Sep 18, 2016
The 40 Years of Comics Project - Day 571: My Greatest Adventure #84, December 1963
Is five issues enough for a superhero team to have a "deadliest enemy?" It seems to me that every threat the Doom Patrol have faced thus far has been pretty deadly, and I can't quite see how General Immortus is any worse than the rest. But this is a lovely example of the hyperbolic language used in early second wave superhero comics to entice readers. Everything, always, is the most serious, deadliest, world-shaking, universe-shattering event to take place in the brief history of our heroes. And not just with the Doom Patrol, but with the vast majority of superheroes. Even the regular occurrence of Lois Lane almost figuring out Superman's secret identity has consequences that would, undoubtedly, be disastrous for all humankind.
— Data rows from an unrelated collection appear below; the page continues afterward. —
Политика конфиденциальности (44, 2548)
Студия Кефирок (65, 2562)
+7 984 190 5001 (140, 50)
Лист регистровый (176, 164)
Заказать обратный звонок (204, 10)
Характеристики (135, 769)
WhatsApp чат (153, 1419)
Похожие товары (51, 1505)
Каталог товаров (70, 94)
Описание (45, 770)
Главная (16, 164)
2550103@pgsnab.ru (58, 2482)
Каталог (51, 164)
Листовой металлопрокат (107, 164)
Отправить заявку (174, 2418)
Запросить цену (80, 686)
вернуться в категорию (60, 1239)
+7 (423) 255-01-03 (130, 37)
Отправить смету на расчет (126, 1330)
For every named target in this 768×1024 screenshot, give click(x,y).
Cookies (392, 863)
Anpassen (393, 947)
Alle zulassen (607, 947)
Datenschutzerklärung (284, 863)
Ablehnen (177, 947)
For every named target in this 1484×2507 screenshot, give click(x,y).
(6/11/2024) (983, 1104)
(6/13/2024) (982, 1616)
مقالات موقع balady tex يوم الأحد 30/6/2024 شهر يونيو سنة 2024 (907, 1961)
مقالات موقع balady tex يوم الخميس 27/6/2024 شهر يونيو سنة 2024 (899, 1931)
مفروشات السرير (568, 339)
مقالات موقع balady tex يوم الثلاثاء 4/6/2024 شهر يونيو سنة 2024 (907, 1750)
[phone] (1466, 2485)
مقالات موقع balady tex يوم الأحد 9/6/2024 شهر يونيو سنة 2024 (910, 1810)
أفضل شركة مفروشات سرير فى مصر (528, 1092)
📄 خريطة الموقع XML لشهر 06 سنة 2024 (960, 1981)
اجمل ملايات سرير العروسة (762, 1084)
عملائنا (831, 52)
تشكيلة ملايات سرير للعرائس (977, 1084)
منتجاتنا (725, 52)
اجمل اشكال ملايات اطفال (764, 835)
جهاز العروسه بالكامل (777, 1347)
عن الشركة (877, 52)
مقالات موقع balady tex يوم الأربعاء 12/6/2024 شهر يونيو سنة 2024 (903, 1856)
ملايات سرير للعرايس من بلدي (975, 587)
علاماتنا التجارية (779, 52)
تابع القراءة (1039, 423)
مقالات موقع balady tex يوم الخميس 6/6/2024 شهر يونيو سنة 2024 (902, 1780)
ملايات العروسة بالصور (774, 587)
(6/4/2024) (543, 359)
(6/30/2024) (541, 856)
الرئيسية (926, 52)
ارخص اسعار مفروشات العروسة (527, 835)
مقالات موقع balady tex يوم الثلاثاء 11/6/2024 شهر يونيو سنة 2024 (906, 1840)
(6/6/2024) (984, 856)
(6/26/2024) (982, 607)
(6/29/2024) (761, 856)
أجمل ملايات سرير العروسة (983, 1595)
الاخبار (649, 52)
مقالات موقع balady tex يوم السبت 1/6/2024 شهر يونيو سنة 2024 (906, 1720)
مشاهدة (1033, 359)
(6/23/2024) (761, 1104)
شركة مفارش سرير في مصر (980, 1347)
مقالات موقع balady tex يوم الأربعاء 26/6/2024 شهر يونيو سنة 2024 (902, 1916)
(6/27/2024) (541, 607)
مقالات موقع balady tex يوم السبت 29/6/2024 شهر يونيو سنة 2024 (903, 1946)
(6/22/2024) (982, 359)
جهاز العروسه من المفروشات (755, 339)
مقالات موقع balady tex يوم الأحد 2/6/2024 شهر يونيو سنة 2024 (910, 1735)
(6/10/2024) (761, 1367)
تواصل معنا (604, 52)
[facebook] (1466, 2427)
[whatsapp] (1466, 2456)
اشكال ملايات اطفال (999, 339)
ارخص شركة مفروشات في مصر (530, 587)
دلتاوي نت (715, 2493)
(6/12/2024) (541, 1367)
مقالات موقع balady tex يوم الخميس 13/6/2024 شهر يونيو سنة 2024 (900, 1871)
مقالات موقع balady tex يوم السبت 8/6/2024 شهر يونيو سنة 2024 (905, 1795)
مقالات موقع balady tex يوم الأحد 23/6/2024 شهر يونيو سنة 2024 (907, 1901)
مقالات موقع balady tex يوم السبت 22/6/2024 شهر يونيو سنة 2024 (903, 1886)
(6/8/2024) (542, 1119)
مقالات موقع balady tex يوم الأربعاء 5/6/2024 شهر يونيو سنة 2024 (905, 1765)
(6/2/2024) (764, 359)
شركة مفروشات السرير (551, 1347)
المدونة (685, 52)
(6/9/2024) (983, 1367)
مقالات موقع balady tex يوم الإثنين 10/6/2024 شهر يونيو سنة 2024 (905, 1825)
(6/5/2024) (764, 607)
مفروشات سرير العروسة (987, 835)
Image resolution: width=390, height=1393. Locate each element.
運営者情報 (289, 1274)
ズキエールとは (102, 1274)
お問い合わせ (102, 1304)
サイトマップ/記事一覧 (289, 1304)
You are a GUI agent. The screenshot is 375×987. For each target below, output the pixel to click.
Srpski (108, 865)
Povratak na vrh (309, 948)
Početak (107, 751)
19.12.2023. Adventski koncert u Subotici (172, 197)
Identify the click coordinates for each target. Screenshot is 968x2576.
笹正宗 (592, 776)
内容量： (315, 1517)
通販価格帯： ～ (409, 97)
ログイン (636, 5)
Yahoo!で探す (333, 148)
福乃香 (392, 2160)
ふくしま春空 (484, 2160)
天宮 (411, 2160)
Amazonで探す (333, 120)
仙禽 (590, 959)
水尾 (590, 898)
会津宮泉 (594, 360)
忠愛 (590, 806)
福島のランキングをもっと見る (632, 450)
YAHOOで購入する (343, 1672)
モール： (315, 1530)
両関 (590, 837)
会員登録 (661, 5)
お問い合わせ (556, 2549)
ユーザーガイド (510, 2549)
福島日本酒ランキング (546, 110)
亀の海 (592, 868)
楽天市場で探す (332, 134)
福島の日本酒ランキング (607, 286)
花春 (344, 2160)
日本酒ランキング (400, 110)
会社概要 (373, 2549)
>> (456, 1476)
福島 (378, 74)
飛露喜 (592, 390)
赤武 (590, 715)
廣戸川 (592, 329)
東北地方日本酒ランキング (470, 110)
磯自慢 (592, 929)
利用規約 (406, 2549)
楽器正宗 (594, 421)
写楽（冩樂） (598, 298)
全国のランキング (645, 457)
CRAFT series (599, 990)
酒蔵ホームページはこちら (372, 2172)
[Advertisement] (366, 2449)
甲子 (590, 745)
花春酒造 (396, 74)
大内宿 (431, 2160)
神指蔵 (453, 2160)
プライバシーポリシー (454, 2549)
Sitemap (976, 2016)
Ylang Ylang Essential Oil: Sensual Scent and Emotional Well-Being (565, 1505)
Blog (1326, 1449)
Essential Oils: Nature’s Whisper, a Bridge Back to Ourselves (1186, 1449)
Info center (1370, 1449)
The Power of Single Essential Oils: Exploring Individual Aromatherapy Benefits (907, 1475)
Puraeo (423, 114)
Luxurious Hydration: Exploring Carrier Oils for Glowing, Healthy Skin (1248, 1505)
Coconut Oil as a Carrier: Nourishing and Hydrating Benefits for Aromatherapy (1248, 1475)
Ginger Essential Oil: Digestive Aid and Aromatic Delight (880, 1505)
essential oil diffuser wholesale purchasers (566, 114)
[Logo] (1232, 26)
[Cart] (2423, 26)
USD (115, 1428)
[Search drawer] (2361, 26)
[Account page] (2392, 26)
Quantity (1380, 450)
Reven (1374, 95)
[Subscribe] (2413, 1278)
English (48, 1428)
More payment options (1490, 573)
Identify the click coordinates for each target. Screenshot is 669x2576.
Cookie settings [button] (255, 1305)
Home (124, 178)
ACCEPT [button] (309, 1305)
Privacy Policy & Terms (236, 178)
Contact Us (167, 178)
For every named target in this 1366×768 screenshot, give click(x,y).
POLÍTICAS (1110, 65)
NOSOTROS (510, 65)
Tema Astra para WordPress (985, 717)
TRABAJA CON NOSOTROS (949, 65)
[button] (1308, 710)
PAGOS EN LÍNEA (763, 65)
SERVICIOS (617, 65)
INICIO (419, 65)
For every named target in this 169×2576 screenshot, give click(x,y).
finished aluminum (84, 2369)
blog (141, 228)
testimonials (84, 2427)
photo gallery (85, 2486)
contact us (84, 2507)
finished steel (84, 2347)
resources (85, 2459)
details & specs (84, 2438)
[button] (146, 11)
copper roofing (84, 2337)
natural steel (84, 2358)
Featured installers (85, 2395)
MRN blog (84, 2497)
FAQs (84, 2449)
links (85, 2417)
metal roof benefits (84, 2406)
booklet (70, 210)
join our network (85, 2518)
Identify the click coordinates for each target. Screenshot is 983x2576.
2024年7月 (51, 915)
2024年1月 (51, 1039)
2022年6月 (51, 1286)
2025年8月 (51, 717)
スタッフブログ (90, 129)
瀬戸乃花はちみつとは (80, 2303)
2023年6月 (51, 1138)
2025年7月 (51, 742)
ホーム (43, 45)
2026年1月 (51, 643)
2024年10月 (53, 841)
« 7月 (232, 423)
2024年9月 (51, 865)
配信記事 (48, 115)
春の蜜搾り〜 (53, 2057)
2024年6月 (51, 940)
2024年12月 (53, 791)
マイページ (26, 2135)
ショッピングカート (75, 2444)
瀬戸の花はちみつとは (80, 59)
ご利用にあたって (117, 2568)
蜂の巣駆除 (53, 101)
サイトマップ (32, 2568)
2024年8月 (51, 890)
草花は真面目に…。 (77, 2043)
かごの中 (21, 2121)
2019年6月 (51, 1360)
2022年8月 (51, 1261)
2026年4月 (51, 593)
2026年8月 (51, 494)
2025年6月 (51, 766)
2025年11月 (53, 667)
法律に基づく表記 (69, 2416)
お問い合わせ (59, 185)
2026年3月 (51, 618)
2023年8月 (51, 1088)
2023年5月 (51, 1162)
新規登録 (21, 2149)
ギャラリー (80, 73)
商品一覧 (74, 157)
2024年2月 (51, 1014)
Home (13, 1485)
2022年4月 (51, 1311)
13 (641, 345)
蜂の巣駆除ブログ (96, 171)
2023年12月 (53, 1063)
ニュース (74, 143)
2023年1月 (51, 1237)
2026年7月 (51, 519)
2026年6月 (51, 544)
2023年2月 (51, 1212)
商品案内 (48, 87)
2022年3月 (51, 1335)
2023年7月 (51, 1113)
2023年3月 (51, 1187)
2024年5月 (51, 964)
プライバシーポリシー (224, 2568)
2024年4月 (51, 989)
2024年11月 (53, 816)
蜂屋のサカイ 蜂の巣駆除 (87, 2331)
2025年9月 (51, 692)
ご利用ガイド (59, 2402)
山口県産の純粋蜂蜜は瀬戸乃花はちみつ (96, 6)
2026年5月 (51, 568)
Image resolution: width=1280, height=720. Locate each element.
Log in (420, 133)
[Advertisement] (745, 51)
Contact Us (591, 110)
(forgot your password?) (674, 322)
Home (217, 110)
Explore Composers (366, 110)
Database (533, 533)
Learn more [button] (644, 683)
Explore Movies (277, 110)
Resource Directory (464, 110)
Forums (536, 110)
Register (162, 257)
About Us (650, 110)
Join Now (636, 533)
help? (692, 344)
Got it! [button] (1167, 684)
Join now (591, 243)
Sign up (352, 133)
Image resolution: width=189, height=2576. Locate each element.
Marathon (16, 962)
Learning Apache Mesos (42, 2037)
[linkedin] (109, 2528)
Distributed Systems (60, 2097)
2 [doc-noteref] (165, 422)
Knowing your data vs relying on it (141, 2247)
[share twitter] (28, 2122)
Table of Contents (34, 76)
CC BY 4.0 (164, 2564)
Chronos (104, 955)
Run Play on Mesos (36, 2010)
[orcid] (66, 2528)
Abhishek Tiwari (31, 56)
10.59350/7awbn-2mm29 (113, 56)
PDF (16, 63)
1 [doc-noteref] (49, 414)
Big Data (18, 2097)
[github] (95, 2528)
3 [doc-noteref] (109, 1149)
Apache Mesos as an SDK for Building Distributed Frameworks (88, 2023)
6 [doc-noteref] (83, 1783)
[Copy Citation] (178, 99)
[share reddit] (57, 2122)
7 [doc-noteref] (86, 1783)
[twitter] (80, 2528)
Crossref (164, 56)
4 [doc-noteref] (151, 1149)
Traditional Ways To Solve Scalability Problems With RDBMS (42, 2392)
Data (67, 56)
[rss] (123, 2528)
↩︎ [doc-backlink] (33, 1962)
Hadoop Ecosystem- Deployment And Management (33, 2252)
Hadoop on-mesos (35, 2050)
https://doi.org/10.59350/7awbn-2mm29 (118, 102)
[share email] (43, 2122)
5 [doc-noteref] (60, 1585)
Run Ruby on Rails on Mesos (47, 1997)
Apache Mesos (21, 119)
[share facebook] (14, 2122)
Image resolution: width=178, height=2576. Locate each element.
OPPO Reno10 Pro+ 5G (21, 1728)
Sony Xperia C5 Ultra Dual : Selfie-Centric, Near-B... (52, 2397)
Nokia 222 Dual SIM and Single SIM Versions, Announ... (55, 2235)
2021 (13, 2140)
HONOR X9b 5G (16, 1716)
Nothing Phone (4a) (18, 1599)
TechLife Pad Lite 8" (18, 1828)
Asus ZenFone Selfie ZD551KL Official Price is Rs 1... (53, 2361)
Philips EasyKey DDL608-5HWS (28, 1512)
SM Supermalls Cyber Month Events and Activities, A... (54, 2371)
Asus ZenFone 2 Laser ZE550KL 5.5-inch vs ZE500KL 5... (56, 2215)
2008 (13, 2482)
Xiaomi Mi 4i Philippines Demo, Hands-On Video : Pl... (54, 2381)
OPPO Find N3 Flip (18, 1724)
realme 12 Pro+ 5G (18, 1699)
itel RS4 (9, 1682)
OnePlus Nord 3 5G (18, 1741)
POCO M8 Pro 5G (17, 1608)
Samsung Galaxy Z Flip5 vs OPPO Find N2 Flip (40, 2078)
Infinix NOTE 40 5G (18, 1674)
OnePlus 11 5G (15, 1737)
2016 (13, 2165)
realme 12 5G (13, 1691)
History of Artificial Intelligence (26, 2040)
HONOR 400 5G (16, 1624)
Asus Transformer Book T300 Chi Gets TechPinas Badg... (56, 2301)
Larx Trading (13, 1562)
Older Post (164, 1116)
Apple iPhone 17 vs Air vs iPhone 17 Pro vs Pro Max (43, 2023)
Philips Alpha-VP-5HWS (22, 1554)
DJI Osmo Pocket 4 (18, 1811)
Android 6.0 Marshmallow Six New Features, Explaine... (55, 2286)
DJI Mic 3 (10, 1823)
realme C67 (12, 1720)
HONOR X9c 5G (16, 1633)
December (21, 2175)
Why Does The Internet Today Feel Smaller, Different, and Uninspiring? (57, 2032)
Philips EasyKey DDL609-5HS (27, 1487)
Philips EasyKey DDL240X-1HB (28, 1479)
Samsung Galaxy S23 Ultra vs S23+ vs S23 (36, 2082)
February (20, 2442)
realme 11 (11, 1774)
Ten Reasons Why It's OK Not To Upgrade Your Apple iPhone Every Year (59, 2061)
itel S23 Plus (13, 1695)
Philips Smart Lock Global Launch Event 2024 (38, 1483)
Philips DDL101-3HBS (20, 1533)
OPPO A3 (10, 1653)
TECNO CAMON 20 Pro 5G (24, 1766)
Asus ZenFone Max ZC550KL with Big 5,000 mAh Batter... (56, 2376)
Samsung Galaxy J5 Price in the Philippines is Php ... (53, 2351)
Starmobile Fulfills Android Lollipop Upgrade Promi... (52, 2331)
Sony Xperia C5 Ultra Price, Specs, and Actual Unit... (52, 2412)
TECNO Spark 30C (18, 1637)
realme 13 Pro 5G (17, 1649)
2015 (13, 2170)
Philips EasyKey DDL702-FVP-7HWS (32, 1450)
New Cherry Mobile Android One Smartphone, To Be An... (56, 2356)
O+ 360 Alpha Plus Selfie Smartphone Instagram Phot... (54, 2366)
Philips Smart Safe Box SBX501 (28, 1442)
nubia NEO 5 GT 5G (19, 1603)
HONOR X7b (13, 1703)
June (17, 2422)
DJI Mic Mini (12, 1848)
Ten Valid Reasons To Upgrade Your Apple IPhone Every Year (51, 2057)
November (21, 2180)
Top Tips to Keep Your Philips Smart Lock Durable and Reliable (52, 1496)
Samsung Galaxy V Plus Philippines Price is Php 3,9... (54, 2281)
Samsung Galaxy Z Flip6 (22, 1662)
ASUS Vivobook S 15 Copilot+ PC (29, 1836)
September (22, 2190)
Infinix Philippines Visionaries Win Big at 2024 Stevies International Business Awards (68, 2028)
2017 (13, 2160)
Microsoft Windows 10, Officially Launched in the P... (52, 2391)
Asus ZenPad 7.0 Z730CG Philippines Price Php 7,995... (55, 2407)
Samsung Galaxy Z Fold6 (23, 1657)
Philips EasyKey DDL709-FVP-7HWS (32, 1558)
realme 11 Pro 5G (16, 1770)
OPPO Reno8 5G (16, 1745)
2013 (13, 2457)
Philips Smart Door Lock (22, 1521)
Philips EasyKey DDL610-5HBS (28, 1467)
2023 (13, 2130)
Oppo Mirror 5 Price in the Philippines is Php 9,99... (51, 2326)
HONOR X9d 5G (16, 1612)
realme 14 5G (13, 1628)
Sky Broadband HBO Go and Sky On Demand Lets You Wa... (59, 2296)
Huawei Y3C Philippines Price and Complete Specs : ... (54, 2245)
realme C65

The hyperbole involved in this cover matter likely stems from the fact that these comics were sold primarily on news stands, and thus had to entice readers with promises of more excitement than their minds and hearts could handle. Rather than having the dedicated stores and the customer base that comes with them, comics had to have a headline, much like the newspapers of the time, to draw readers in. We often talk about the origins of the form in newspapers and magazines, and I think that the headline is a part of that origin that, over the years, has become an ironic tool for comic covers, rather than a serious part of their marketing strategy.
But there's something kind of lovely to the high-energy, constant danger that the characters face, or are portrayed as facing, every week. As I always say, superheroes verge on the boundaries of the mythic, and the mythic is a realm of fiction that is constantly in that high-octane state, be it during battle or during conversation - everything is hyper-real and hyper-important.